I stabbed my pile all over with my knife so it would cool down. The pineapple was always scalding. Next to me, Sam cut a cross in the middle of his. He lifted the pasta flaps and blew.
Dad didn’t read for once. He stared out the window at the blue tits and robins and the goldcrest that landed on the bird table. Occasionally, he looked at Sam.
My appetite was fine, though I could feel the nerves as I ate, and I wondered what it would take for me to actually go off my food. I put some garlic bread on Sam’s plate, hoping it would soak up the vodka in his belly.
We ate without talking, and the radio chattered on, and it wasn’t long until everyone was finished.
‘So,’ Dad said.
He chucked the nubs of the garlic bread to Fiasco, one by one. Her jaws snapping shut around them was like a countdown.
‘We’re going to have to talk about this one, boy.’
Sam didn’t look up.
I piled
our plates and climbed around my brother to get out from the table. I scraped the leftovers we’d saved for Fiasco into her bowl.
‘Punky,’ Dad said, as if he were talking about an only very recently identified species of tree. ‘Tell me about him.’
I ran the taps, and frothed the water. If I made myself useful Dad might let me stay.
‘Sam?’
It was getting dark outside, and it was just enough so that the window worked as a kind of spyglass. In it I saw my brother raise his eyebrows.
‘What?’
‘Well? Where does he live? Who’s his mum and dad?’

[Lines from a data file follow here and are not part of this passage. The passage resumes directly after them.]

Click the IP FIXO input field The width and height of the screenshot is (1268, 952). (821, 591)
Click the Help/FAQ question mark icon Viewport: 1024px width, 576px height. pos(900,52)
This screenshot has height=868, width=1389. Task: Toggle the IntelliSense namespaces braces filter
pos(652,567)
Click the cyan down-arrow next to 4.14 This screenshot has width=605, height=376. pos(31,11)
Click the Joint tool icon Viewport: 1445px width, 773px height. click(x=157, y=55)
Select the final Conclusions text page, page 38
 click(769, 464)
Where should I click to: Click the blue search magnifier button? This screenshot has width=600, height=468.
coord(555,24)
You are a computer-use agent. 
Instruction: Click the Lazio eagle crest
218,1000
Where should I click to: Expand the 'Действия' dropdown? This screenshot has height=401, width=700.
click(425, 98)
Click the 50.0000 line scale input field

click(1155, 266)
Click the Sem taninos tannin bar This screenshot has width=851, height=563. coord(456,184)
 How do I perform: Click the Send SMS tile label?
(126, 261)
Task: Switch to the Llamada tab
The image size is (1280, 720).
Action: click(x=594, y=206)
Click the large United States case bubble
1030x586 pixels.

‘Doesn’t really have any.’
‘No?’ Dad’s tone was strange. I didn’t recognise it.
‘Lives with his brother.’
‘Where?’
‘West End.’
‘And how old’s this brother?’
‘How do I know?’ Sam’s face screwed up. ‘Older.’
‘I can leave you to the coppers if you want, boy.’
Sam started talking in a machine gun monotone. ‘His brother’s older than him, twenty maybe. His dad died. He don’t see his mum.’
‘So? What happened then? With the shed.’
Sam looked at Dad for the first time, and his expression was earnest. ‘It was Punky’s idea.’
‘Well, obviously.’
‘I told him about the gypsies, and he wanted to see for himself.’ Sam’s eyes flicked over to me, and I rinsed the suds from a plate quietly as I could.
Dad rubbed his brow.
‘We thought if—’
‘We? I thought it was Punky’s idea?’
‘It was! I thought we were just messing about, but then Punky smashed the window and jumped through it and then we were legging it through the fields . . .’
He stopped himself, but it was too late. He’d sounded excited.
‘Sounds like fun! And you just stood there, did you? Through all this? Just let him get on with it?’
Sam dropped his head back onto his shoulders.
‘Get that look off your face,’ Dad barked, and he swiped at Sam’s chin with his fingers.
Sam sat up straight.
A minute passed while Dad tried to find out why Punky got chucked out of school, and if he had a criminal record, and what his brother did for a living, and Sam told him that he didn’t know and he wasn’t sure and he had no idea, and all the time I kept my hands busy in the sink, expecting every second to be told to clear off.